» **EXERCISE INPUT**:
-- Opening Marker --

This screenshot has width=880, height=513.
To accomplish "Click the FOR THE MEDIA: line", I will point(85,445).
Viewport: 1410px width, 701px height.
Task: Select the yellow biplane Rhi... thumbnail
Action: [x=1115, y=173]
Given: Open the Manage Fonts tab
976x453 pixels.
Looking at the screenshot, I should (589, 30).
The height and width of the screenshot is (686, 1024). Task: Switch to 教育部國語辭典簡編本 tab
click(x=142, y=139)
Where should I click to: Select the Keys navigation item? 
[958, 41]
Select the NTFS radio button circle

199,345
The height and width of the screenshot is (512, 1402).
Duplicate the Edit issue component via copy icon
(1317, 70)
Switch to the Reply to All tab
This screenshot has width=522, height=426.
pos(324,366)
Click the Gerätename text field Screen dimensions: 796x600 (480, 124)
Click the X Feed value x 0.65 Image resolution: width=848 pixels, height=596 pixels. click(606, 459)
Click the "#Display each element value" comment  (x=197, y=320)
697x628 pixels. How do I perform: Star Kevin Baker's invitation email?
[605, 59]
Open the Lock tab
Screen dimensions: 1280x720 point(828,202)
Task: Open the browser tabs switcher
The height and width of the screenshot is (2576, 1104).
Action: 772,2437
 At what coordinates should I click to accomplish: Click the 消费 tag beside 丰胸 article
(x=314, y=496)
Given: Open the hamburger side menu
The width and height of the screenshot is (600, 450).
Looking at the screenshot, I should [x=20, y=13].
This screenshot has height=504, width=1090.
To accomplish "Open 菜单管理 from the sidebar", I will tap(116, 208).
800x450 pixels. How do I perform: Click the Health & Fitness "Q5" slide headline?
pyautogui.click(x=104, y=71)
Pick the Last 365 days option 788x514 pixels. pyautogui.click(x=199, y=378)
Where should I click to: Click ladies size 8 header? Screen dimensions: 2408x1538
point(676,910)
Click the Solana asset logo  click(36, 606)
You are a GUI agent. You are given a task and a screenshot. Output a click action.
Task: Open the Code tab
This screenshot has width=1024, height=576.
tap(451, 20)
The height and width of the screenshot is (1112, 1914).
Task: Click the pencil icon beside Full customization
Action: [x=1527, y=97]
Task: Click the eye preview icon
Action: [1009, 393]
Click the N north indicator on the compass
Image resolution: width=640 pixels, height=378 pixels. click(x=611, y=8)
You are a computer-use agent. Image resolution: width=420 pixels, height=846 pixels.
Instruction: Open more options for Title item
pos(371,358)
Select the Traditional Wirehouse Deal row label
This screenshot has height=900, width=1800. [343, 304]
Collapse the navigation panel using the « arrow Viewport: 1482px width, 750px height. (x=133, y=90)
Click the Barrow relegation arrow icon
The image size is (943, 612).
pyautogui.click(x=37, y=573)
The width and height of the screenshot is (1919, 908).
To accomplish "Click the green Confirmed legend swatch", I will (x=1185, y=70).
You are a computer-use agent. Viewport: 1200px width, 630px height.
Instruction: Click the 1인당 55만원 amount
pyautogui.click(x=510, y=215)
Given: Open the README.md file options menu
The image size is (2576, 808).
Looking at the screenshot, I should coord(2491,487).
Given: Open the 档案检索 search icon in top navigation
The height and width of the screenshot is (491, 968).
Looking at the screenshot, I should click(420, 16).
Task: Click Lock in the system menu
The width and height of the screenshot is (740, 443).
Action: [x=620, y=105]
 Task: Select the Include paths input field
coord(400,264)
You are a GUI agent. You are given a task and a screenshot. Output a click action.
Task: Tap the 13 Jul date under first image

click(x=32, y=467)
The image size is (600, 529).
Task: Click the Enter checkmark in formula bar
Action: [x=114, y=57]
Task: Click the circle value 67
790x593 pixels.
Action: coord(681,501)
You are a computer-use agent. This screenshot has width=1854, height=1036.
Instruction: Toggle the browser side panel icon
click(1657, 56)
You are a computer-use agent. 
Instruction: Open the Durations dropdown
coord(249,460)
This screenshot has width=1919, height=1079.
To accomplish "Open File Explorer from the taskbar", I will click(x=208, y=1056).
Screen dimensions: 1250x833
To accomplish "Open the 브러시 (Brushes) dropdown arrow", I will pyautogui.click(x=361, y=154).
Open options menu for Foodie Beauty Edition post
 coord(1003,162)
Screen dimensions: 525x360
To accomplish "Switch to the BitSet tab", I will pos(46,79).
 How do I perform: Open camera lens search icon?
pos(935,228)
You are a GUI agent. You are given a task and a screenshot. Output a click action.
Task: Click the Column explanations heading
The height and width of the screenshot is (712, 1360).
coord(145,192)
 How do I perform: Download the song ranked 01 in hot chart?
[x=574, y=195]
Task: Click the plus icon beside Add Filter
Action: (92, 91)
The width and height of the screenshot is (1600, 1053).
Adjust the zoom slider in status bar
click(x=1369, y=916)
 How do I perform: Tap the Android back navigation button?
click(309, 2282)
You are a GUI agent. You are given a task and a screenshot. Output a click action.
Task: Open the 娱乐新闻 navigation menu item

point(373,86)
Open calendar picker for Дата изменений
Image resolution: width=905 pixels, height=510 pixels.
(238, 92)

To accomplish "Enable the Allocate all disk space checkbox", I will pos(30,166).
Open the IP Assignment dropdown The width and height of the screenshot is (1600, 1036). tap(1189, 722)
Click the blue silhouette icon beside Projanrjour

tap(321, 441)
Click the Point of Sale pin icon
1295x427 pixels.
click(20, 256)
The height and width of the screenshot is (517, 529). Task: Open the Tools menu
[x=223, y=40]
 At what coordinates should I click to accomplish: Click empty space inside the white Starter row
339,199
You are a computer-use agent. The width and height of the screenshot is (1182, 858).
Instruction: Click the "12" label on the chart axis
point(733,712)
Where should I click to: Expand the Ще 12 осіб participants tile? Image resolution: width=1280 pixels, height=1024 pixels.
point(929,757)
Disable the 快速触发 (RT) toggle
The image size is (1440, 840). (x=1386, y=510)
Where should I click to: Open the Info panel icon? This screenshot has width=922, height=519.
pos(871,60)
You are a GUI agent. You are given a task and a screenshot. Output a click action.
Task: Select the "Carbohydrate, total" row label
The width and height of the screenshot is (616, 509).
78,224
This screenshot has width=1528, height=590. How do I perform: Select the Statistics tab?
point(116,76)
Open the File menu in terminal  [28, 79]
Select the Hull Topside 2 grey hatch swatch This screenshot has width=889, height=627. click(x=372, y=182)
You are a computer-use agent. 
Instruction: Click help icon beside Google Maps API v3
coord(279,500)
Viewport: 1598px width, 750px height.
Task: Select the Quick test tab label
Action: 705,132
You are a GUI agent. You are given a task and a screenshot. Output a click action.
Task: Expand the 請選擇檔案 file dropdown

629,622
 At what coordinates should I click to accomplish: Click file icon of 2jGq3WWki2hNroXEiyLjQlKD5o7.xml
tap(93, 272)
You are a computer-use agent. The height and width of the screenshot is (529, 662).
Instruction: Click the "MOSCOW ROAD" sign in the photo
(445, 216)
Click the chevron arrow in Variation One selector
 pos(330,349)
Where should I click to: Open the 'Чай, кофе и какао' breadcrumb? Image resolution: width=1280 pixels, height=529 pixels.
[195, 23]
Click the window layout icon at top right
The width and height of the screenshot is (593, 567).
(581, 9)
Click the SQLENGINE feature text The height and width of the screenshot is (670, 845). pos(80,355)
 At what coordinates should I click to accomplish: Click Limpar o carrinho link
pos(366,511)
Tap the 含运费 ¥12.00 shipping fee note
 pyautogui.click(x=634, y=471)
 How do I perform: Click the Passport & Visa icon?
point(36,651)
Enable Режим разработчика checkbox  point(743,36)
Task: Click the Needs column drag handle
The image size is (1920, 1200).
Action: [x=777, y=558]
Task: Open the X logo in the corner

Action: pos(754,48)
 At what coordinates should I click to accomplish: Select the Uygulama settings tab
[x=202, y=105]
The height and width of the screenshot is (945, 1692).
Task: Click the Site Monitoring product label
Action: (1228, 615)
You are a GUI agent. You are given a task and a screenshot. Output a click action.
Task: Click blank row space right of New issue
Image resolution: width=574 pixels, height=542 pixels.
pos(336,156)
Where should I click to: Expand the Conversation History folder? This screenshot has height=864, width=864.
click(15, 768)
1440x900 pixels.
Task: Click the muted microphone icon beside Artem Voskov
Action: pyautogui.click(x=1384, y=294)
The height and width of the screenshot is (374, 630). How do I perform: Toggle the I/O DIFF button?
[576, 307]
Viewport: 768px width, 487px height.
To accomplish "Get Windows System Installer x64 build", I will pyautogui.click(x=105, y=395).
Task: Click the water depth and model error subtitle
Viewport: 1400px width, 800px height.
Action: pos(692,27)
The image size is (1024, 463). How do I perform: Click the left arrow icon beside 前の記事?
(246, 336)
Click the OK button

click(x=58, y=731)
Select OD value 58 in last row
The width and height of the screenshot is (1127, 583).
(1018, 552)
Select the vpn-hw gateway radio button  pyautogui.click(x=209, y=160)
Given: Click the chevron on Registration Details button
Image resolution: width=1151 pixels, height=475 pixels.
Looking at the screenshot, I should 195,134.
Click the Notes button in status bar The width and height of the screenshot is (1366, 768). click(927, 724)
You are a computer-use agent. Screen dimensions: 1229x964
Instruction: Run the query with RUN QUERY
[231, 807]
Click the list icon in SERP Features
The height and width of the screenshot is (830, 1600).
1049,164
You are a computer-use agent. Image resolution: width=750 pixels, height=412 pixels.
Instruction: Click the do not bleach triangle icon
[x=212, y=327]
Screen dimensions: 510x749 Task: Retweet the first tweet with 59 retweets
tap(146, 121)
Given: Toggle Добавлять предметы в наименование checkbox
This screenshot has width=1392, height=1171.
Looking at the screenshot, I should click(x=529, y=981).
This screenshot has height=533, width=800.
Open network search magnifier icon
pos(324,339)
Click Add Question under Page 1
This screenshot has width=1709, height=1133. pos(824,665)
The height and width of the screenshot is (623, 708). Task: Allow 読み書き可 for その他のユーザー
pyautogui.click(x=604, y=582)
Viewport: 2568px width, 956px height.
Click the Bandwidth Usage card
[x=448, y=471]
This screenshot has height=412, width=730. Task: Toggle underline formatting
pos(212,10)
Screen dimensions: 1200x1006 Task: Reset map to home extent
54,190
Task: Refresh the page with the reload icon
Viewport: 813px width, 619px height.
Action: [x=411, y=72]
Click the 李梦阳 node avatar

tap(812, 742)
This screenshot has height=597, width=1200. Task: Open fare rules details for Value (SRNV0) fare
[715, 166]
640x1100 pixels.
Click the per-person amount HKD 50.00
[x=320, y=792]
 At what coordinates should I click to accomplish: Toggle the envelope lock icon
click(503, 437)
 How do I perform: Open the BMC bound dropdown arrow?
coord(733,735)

-- Closing Marker --

» **TASK**:
Lines from the start of the material above through the line containing "Switch to the Reply to All tab" are to be duplicated exactly, and only those.

» **TASK OUTPUT**:
This screenshot has width=880, height=513.
To accomplish "Click the FOR THE MEDIA: line", I will point(85,445).
Viewport: 1410px width, 701px height.
Task: Select the yellow biplane Rhi... thumbnail
Action: [x=1115, y=173]
Given: Open the Manage Fonts tab
976x453 pixels.
Looking at the screenshot, I should (589, 30).
The height and width of the screenshot is (686, 1024). Task: Switch to 教育部國語辭典簡編本 tab
click(x=142, y=139)
Where should I click to: Select the Keys navigation item? 
[958, 41]
Select the NTFS radio button circle

199,345
The height and width of the screenshot is (512, 1402).
Duplicate the Edit issue component via copy icon
(1317, 70)
Switch to the Reply to All tab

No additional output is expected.